Eine Autobahn in Peking. Smog liegt in der Luft.
Himmel über Peking
 

China vor weiteren Zulassungsbeschränkungen

Der chinesische Automobilverband befürchtet Absatzeinbußen durch strengere Zulassungsbeschränkungen.

12.07.2013 APA

 

Bisher erreichten uns überwiegend positive Nachrichten aus China und deren Autoindustrie und Absatzzahlen. Vor allem deutsche Autohersteller – wie Audi und BMW – sind im Reich der Mitte sehr beliebt. Dass der rasante wirtschaftliche Fortschritt Chinas Spuren hinterlassen würde, war absehbar und wenn sie schon einmal in einer chinesischen Großstadt waren, dann haben sie diese Spuren höchstwahrscheinlich sehen und riechen können. Die Luftverschmutzung ist enorm, praktisch jede Großstadt ist in dichtem und beißendem Smog gehüllt.

Autoindustrie ist besorgt

Um die Städte halbwegs aus diesem Abgasnebel zu befreien will China künftig härtere Umweltauflagen einführen. Diese wiederum hätten strengere Zulassungsbeschränkungen zur Folge – vorerst in acht Großstädten (in Peking existieren bereits restriktivere Anmeldemodalitäten). Dieser Plan lässt naturgemäß die Autoindustrie zittern. Shi Jianhua, Chef des Automobilverbandes CAAM, befürchtet, dass durch diese Maßnahmen 400.000 Wagen weniger verkauft werden könnten – 2 Prozent des chinesischen Gesamtabsatzes von 2012.
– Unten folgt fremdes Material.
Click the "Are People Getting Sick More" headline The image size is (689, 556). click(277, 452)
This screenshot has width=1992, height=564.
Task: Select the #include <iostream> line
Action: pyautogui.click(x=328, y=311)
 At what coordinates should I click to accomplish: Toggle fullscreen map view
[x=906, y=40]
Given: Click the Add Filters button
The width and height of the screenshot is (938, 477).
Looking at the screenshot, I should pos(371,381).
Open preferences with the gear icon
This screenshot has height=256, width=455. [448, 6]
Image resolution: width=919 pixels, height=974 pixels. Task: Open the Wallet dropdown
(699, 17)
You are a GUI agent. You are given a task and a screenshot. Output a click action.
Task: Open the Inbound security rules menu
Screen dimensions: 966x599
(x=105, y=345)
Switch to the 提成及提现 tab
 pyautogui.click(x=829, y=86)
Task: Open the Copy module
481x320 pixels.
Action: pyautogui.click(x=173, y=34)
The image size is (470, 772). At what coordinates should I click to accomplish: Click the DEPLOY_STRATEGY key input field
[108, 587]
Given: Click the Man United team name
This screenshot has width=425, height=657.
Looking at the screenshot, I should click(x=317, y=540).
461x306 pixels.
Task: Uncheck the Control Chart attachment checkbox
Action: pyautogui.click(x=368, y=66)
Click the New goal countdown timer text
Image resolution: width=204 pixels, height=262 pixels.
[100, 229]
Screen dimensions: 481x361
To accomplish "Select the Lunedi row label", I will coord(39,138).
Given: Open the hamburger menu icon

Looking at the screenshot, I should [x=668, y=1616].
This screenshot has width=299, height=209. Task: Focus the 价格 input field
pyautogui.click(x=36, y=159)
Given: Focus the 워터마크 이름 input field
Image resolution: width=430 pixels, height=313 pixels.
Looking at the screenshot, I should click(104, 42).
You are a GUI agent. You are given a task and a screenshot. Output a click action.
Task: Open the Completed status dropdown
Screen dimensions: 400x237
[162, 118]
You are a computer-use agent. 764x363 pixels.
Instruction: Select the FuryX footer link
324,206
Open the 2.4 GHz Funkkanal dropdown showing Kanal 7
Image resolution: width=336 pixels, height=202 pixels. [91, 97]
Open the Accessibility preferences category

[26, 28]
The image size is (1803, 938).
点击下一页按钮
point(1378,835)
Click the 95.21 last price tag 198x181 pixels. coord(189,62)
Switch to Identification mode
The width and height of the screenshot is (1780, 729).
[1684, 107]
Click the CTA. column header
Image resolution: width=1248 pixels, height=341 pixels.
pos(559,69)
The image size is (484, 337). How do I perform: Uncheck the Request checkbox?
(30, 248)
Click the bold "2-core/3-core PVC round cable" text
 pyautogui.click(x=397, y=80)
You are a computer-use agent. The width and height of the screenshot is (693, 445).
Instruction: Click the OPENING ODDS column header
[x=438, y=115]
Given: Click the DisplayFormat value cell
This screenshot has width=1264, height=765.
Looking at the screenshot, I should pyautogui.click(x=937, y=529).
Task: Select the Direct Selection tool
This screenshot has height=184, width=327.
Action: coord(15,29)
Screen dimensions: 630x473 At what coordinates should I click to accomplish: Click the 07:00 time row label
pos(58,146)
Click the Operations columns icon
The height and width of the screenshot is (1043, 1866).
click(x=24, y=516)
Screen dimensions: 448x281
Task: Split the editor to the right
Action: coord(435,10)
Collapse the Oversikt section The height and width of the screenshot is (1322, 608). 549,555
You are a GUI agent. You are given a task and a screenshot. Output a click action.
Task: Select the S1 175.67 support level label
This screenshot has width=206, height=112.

Chinesischer Markt von Deutschen geprägt

Das Beispiel Peking veranschaulicht, so Shi, die negativen Auswirkungen von solchen Maßnahmen auf den Absatz von Neuwagen. Er spricht von einer Schwächung der Nachfrage auf dem größten Automarkt der Welt. Dieser wird von deutschen Unternehmen dominiert, so kamen im Juni 26 Prozent aller in China verkauften Autos aus deutschen Werken.

Mit Glück zur Zulassung

Im Kampf gegen den Smog beschränken vier Städte, darunter die Hauptstadt sowie das Wirtschaftszentrum Shanghai, bereits jetzt die Neuzulassungen – so werden beispielsweise in Peking pro Monat 20.000 Nummernschilder per Lotterie vergeben. Restriktiver dürfte dem Branchenverband zufolge künftig auch in Provinzzentren wie Chengdu, Chongqing und Wuhan vorgegangen werden. Die Einzelheiten würden von den örtlichen Behörden bekannt gegeben. Beim Verkehrsministerium war zunächst keine Stellungnahme zu den Äußerungen des CAAM zu bekommen.

Befürchtungen der Autoindustrie sind reines Kalkül

Analysten halten die CAAM-Prognosen für übertrieben und dem Ziel geschuldet, die Pekinger Führung von solchen Plänen abzubringen. „Ich glaube nicht, dass acht weitere Städte plötzlich gleichzeitig Beschränkungen einführen“, sagte Wu Wenzhao von Sinolink Securities. Dies gelte vor allem vor dem Hintergrund, dass der Schwung der chinesischen Konjunktur nachlasse und die Regierung die Binnennachfrage ankurbeln wolle. Nach Jahren rasanten Wachstums kommen aus dem Reich der Mitte immer mehr Warnsignale: Nach den jüngsten Turbulenzen an den Geldmärkten brach der zweitgrößten Volkswirtschaft der Welt zuletzt auch der wichtige Export weg.

Lebensqualität soll erhöht werden

Doch ungeachtet dieser Herausforderungen hat sich die neue Führung unter Präsident Xi Jinping auch auf die Fahnen geschrieben, die Lebensqualität für das Milliardenvolk zu erhöhen. Über vielen chinesischen Städten hängen dichte Dunstglocken, die Luftverschmutzung gehört zur stärksten weltweit. Als verantwortlich dafür gilt neben Kohlekraftwerken auch der wachsende Verkehr, weil sich immer mehr Bürger des aufstrebenden Schwellenlandes ein Auto leisten können, das als Statussymbol gilt. Am häufigsten griffen sie dem CAAM zufolge dabei im Juni zu deutschen Marken (26 Prozent), gefolgt von chinesischen (25), japanischen (18) und US-Produkten (16).